Because the police informers’ evidence was disregarded, the only charges that resulted in convictions were those to which the defendants had pleaded guilty before the trial, aside from one. Here, the judge accepted the evidence of a reserve police constable who said he found a kilogramme of amphetamine worth £10,000 from a car outside the home of the “most culpable” of all the defendants. Despite this large drugs haul, this self-confessed drug dealer caught with 928 grammes of speed was only given a three-year sentence suspended for three years, and walked free.

As can be seen from the court report copied above, two others also walked with minimal suspended sentences after pleading guilty to owning a stun gun and knuckle dusters, and running an illegal loan shark business, which the judge called a “filthy trade” which “causes misery to poor people who do not have access to banks”. Not filthy enough to jail the man convicted though.

(One of the defendants seems only to have popped up in the Press for sentencing, as there’s no reference to him in any of the other previous reports. Despite not being the “most culpable”, he got the harshest sentence, although it was also suspended, and he walked too.)

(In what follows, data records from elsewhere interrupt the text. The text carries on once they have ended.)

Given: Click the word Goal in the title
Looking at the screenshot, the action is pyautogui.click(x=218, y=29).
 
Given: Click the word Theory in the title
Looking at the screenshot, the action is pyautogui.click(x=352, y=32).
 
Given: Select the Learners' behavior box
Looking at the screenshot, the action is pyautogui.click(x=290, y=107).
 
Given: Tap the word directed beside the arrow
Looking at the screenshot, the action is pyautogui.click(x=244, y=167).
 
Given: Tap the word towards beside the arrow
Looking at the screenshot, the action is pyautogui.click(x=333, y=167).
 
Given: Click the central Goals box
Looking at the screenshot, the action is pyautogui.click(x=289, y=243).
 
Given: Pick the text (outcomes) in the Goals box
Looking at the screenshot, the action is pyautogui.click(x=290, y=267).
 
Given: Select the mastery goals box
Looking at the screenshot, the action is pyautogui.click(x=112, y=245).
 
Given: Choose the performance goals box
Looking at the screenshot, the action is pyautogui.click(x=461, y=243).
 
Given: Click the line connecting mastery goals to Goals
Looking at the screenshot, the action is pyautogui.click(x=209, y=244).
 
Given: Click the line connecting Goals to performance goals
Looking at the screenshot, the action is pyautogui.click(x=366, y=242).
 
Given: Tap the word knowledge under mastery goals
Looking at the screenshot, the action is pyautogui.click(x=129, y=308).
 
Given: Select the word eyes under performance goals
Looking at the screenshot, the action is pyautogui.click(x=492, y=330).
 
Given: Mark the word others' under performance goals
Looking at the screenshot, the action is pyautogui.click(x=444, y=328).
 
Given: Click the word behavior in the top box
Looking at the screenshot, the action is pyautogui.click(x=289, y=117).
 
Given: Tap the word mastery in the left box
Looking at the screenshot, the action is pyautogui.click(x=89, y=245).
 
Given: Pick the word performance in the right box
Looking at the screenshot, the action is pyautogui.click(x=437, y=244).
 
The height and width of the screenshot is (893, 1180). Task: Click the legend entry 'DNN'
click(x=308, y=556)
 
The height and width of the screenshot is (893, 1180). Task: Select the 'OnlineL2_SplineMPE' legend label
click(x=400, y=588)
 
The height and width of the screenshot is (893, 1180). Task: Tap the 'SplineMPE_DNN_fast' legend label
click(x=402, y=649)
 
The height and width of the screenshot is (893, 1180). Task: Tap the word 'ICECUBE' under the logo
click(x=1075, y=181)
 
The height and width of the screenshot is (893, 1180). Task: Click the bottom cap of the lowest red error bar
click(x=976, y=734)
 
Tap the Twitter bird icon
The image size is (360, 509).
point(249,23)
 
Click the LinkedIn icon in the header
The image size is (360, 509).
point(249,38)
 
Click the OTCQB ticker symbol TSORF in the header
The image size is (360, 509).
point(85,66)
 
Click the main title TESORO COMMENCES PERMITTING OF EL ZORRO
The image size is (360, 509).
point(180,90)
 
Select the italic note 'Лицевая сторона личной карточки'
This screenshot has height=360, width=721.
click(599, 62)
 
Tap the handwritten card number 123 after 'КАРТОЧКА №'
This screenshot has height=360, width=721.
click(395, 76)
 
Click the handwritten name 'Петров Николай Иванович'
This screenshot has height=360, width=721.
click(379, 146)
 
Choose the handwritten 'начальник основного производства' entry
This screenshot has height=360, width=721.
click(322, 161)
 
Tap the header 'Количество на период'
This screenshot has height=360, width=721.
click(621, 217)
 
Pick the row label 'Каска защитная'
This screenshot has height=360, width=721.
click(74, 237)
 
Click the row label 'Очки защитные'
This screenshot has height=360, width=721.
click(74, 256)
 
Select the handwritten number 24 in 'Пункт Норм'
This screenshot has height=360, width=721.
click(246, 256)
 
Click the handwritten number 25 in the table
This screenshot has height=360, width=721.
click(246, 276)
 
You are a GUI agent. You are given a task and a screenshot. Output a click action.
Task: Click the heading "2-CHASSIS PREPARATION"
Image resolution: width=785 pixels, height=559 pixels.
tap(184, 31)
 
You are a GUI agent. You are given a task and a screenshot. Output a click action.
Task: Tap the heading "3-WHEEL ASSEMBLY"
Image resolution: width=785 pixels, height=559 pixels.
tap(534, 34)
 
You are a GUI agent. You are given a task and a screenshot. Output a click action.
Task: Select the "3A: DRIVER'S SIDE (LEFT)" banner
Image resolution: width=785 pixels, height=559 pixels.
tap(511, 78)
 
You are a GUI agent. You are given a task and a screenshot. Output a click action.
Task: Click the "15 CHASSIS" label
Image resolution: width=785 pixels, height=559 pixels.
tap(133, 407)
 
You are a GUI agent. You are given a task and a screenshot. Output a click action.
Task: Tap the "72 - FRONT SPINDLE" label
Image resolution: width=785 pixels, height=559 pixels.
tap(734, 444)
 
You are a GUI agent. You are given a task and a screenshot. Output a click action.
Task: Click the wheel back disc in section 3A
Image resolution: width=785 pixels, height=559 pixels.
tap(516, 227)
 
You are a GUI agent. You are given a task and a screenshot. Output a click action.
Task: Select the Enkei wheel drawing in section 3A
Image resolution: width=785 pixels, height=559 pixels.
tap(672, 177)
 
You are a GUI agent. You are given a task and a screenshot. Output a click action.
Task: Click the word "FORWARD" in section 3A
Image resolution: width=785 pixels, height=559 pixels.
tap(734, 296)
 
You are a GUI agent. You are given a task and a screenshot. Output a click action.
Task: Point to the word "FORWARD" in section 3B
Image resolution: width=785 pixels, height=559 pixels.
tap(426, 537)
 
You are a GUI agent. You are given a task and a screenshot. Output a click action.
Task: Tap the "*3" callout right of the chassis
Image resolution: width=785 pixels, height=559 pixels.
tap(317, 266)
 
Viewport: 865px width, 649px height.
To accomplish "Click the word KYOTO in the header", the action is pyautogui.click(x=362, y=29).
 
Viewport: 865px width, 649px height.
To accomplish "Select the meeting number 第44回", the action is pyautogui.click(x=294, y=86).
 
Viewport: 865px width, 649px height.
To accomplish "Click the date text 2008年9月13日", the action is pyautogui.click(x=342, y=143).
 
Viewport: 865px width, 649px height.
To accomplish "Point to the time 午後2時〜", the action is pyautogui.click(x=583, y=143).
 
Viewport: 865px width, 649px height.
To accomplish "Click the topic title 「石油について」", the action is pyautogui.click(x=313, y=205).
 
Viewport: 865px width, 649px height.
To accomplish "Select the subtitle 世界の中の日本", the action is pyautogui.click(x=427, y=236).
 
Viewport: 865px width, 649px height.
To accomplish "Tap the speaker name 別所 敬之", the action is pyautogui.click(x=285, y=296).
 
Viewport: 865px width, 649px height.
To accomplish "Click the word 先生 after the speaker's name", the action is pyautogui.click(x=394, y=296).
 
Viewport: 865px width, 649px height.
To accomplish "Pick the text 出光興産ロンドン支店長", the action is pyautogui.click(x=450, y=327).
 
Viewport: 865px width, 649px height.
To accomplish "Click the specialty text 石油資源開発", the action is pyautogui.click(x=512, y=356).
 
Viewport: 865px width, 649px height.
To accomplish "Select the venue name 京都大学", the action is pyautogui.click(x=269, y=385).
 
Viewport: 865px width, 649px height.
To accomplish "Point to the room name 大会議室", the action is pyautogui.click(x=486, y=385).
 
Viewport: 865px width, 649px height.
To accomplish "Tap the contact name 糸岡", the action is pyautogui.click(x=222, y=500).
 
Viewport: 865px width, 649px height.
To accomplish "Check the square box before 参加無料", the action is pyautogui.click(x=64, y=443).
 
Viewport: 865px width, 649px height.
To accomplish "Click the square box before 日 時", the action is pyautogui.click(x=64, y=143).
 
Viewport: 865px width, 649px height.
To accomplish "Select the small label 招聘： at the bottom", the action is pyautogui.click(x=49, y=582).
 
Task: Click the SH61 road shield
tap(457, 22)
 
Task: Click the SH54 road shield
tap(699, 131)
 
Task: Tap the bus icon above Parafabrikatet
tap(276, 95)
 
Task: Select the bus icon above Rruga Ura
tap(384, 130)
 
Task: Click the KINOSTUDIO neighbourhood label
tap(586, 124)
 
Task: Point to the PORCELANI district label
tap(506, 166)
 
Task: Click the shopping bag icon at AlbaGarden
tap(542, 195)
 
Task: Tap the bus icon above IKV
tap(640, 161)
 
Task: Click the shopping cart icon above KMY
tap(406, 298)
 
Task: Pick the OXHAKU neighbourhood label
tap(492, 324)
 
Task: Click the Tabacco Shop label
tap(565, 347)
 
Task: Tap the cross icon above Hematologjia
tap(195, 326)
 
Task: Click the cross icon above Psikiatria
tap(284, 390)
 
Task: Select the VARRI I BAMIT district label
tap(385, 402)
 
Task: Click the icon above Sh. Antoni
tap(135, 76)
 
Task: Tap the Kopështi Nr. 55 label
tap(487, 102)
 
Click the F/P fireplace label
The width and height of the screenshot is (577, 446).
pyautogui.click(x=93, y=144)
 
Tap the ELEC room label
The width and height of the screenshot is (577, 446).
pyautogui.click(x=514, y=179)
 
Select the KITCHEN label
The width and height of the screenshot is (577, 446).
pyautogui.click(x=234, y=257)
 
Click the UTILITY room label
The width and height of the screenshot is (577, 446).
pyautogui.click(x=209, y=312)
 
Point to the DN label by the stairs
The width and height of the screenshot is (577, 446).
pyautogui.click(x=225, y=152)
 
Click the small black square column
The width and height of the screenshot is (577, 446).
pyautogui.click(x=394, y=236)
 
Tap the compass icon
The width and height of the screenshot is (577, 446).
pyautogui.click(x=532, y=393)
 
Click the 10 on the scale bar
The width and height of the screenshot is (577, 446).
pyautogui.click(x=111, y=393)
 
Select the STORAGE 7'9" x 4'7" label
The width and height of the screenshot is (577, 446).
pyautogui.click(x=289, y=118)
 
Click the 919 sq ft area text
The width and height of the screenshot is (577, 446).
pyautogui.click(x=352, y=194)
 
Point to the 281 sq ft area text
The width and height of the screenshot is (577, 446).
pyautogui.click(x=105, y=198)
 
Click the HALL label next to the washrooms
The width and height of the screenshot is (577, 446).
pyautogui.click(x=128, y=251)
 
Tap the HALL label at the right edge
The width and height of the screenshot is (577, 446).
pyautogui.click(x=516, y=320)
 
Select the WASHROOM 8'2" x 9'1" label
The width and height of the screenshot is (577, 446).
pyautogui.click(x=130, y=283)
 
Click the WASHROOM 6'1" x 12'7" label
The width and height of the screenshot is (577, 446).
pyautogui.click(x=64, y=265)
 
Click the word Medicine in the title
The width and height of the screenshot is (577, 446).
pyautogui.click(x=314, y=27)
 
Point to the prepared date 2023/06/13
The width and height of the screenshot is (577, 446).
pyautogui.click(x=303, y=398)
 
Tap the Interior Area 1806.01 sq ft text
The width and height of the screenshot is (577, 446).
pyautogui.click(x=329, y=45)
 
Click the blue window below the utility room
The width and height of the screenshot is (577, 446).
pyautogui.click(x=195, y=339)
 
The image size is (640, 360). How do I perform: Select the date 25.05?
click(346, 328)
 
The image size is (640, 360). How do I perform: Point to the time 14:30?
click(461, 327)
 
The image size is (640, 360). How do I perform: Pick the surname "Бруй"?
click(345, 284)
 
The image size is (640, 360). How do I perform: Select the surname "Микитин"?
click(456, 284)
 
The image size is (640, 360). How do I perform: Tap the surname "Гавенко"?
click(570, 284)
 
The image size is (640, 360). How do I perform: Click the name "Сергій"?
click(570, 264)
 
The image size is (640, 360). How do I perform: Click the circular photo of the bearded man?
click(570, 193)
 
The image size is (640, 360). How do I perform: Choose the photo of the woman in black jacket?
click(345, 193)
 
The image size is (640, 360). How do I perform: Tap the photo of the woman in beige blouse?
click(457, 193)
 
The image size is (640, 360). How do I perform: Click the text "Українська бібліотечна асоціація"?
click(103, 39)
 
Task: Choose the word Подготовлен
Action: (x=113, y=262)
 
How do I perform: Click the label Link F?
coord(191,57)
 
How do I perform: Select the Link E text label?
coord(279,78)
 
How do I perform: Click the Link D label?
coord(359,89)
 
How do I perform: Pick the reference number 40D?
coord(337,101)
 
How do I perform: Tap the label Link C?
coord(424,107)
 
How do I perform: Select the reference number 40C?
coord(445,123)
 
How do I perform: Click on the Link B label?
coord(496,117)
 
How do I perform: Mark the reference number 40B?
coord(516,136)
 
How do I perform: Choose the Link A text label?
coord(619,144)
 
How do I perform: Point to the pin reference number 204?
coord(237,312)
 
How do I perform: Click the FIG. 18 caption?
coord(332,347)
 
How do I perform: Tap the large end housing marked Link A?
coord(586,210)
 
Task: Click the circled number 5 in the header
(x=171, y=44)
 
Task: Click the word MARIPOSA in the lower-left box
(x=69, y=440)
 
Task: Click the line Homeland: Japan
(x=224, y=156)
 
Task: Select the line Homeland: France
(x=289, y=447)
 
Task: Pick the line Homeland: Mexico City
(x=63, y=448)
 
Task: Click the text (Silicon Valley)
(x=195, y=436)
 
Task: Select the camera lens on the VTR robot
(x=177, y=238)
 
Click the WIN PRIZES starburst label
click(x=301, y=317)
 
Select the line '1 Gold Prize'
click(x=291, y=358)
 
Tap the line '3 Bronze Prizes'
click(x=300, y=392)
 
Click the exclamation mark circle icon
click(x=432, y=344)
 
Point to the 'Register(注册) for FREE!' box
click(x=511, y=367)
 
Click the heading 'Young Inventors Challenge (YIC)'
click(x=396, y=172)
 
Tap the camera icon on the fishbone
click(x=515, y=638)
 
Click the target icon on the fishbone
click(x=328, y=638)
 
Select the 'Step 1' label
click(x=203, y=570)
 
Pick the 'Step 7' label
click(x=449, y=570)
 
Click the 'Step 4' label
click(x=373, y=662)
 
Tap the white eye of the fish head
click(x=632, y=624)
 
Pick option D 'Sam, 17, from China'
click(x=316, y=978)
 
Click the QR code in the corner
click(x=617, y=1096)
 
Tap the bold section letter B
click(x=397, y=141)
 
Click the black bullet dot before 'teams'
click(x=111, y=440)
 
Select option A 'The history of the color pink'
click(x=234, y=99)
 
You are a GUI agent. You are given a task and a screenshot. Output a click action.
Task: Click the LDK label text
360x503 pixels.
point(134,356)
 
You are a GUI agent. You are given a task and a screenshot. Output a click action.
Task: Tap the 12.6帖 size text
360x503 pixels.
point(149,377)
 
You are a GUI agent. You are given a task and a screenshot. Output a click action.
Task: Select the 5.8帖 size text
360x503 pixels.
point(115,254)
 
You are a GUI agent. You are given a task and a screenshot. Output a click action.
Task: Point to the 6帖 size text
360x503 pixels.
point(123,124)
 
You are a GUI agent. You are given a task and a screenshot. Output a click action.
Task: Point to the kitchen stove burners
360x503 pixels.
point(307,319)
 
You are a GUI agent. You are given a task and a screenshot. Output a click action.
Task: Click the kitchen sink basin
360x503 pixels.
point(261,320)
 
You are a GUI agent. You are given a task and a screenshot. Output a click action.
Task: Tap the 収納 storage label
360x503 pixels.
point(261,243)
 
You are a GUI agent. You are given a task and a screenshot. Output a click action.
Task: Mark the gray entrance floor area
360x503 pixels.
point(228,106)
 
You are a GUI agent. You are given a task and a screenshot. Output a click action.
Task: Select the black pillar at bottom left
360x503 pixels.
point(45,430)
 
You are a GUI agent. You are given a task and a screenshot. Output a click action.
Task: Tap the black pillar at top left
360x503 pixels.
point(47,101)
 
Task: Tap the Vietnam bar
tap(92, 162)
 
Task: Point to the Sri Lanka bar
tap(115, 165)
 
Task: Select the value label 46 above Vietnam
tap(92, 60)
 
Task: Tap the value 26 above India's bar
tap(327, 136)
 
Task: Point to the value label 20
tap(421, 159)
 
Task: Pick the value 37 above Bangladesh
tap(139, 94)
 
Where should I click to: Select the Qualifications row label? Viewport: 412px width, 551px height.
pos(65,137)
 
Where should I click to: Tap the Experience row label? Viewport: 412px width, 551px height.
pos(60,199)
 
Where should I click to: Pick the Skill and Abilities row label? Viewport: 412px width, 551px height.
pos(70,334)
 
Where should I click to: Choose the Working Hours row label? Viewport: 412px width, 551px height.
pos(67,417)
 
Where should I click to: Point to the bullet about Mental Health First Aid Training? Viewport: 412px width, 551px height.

There’s not enough information in the various court reports to form strong views, there is obviously information the public isn’t privy to, and there are many legal proceedings that don’t make it into the papers for various reasons. Neither is it guaranteed that all of the defendants’ appearances will have been attended by a court reporter or published in the Press, which is perhaps why there are more questions than answers for those who followed the case.

But it’s clear that the decision to use informers backfired on the police badly, and many readers will be reminded of the fiasco of the ‘supergrass’ trials. They certainly attracted more comment and debate than this case, which, unless there was something in the Sundays, has pretty much passed under the radar.

It’s also incredible that you can be found guilty of drug dealing while in possession of a such a massive amount of speed and walk out of court with the comforting words that the judge told you still ringing in your ears: “If each keeps out of trouble… then you will hear no more of these offences”.